To po prostu błąd, jaki od czasu do czasu się pojawia. Zignorować go proszę.
Edit: usunąłem to zdarzenie.
User avatar
w.w.g.d.w
Posts: 1356
Joined: Sun Oct 02, 2005 4:46 pm

Postby w.w.g.d.w » Tue Oct 25, 2005 9:23 pm

jednym slowem cantrze zdarzaja sie bledy a ostatnio ciagle ich duzo np. z tymi mlotkami co sie rozsypuja albo co sobie statki odplawaja i wszyscy to widza co sa w podrozy,az strach podrozowac bo wszystkie takie przypadki zdarzaja sie wlasnie w podrozy
User avatar
Cantryjczyk
Posts: 1610
Joined: Fri Sep 09, 2005 9:52 am
Location: Poland

Postby Cantryjczyk » Wed Oct 26, 2005 4:49 pm

Bylo to juz walkowane wiele razy. Bledy w podrozy to zadne bledy. Po prostu komunikaty ktore nie maja zadnego znaczenia i trzeba je zwyczajnie ignorowac.

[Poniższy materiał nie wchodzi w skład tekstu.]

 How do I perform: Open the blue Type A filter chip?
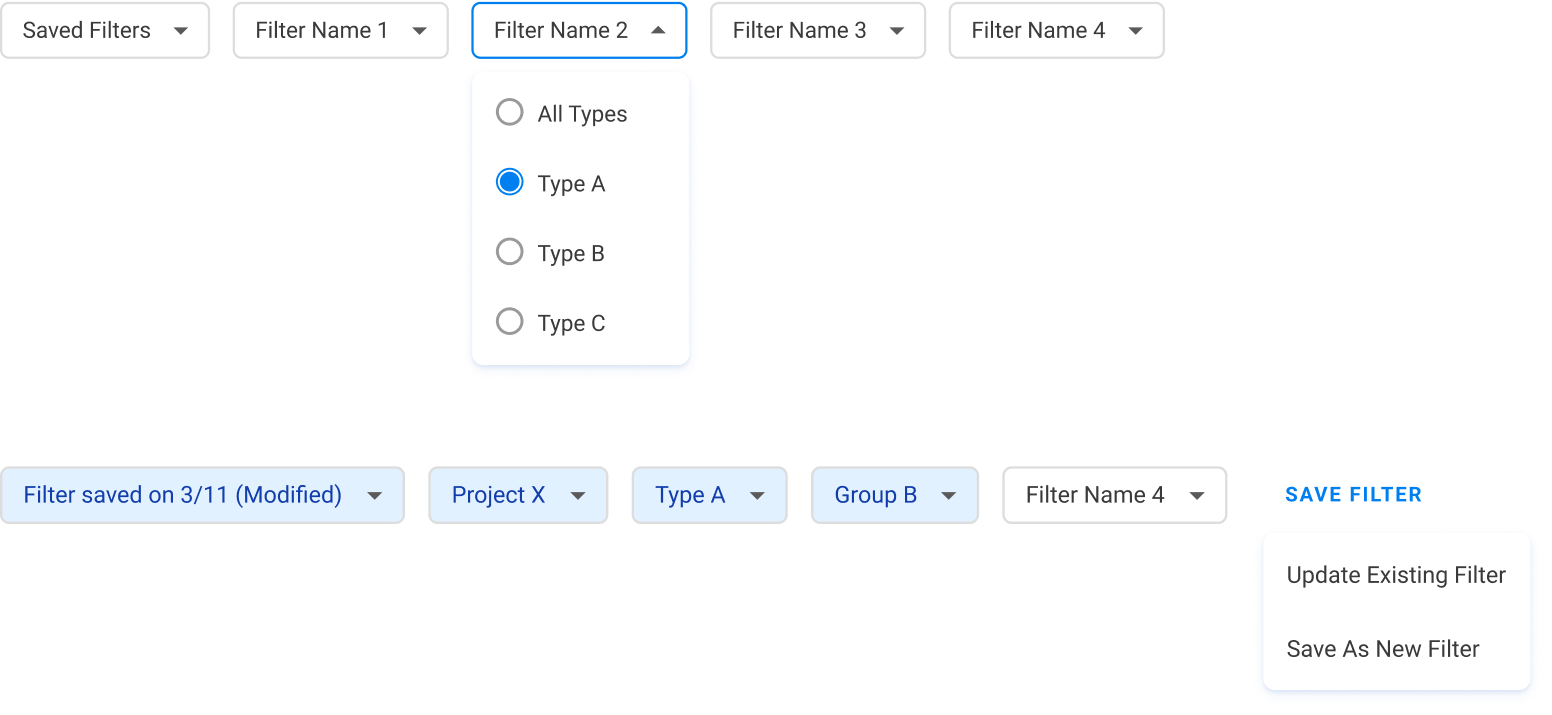click(x=708, y=495)
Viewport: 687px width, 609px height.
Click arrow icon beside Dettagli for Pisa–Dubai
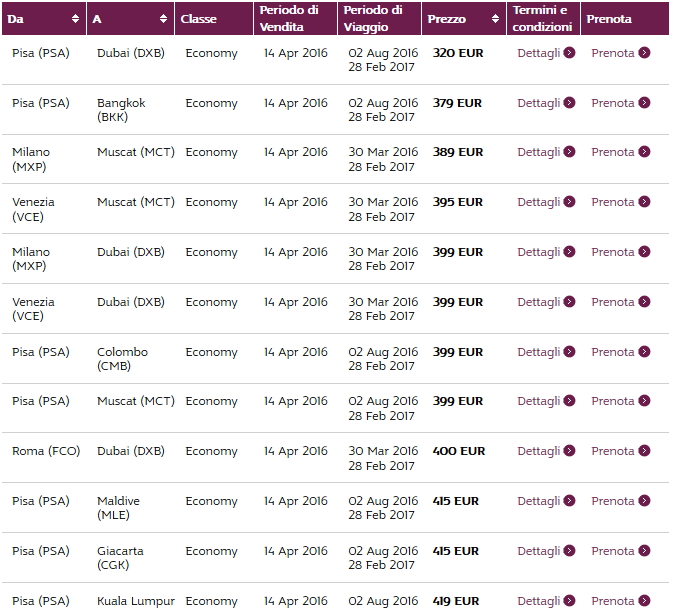(569, 53)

Od zobaczenia takiego komunikatu nikt nie umarl, nikt nie stracil przedmiotu, nie zyskal notki, ani nic w tym rodzaju.

Czasami sie trafia taka fatamorgana, ktora wszyscy w podrozy widza. I tyle. Linijka tekstu, nieistotna dla postaci, nie ma zadnego praktycznego znaczenia i nie trzeba sie jej bac.

Jak to bylo z mlotkami, wynikla panika i wielu ludzi nagle stwierdzilo ze im mlotki sie popsuly. Guzik prawda. Daly sie zasugerowac nieistotnym komunikatem.

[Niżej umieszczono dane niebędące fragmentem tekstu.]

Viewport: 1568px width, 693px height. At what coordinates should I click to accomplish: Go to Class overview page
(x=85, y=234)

Ignorowac i grac dalej, a nie siac panike. :x
User avatar
Andrew
Posts: 46
Joined: Fri Sep 23, 2005 4:28 pm
Location: Zd Wola City, Poland

Postby Andrew » Thu Oct 27, 2005 9:44 am

1332-2: Przybywasz do Dervashishmos Height.

1331-5: Głodujesz.

1330-6: Opuszczasz Dervashishmos Height, drogą do Północne Wzgórza Dervashishmos.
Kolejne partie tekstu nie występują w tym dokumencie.